The wonderful music of the Ramones is a good example of a message with low complexity but high depth. Think in terms of Garage Music. Some guys get a really easy tune—like “Louie, Louie,”—and they play it and replay it every Friday, and whenever else they can practice. And after a year, they really play an incredible “Louie, Louie.” It’s gotten deep. On the other hand, a simple note-for-note plagiarism of the Kingsmen’s “Louie, Louie” has a low depth—it derives quickly from the Kingsmen program.
Books like Neuromancer and Schismatrix have a low-complexity/high-depth feel to them. I think it’s reasonable to think of them as logically deep, because what the authors have done is to start with some fairly standard SF notions—robots, weird drugs, space colonies—and to then think and think about these notions until the final product is very highly exfoliated.
At this point it begins to look like I’m just saying that good books read as if they’ve been through a lot of rewrites, which is not such hot news. Still, I do think there is something to this—to the Garage Music notion of SF, if you will—the basic thesis being that right now a good way to be writing SF is to keep going back to the beat old clichés, back to the robots and the brain-eaters and the starships, and to reinvent the field just from that, by thinking harder and harder about what it can do.
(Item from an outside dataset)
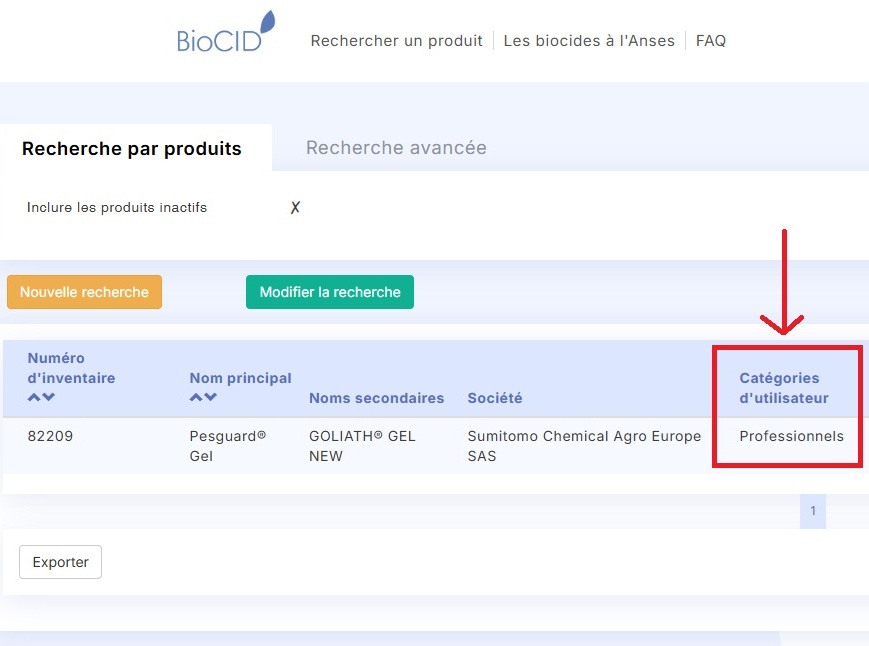Sort "Nom principal" ascending
The height and width of the screenshot is (646, 869).
click(x=196, y=396)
Maybe you don’t really have to be a “punk” to be stoned, unemployable, and/or stubborn enough to spend enough time in that garage.
In reading fine cyberpunk literature, it’s the realness and the tactility of the scene that really matters. In the old Mad magazine—and again in the underground comix of the ‘60s—what was great was all the little things to look at in the frames, the so-called “eyeball kicks.” It takes time to work all the little touches out, and that is where we see logical depth, a.k.a. craftsmanship.
Sociologically, the real point of inventing “movements” is to attract attention. At the most, a label like “cyberpunk” can serve only to get people to read the work of individual authors, and at that point the authors are on their own, as usual.
But still…the concept of cyberpunk is energizing. There are other quite different styles of SF, for instance the transrealist style epitomized by Phil Dick. For a transreali
st, SF is a type of autobiography. I was happy, writing Wetware, to get away from the transrealism of my book The Secret of Life and go for the dense eyeball kicks of cyberpunk.
Cyberpunk suggests, once again, that SF really can be about the world and not just about the author’s mind. For me, the best thing about cyberpunk is that it taught me how to enjoy shopping malls, which used to terrify me. Now I just pretend that the whole thing is two miles below the moon’s surface, and that half the people’s right-brains have been eaten by roboticized steel rats. And suddenly it’s interesting again.
* * *
Note on “What is Cyberpunk?”
Written 1985.
Appeared in REM, #3, February, 1986.
“What is Cyberpunk?” sprang from my experience of being on the first-ever science-fiction convention “Cyberpunk” panel in Austin, 1985. John Shirley and I stayed at Bruce Sterling’s house that time and had a wonderful time. I remember one great moment with Shirley leaning out of our car window and hollering, “Y’all ever ate any live brains?” at some bewildered Texans.
The audience response to our panel was so incredibly hostile that Shirley and Sterling walked out, and afterwards Shiner was saying, “Well, after that I guess cyberpunk is dead. Wow, that sure was a short-lived thing.” I wrote “What Is Cyberpunk?” to clearly join and support the cause.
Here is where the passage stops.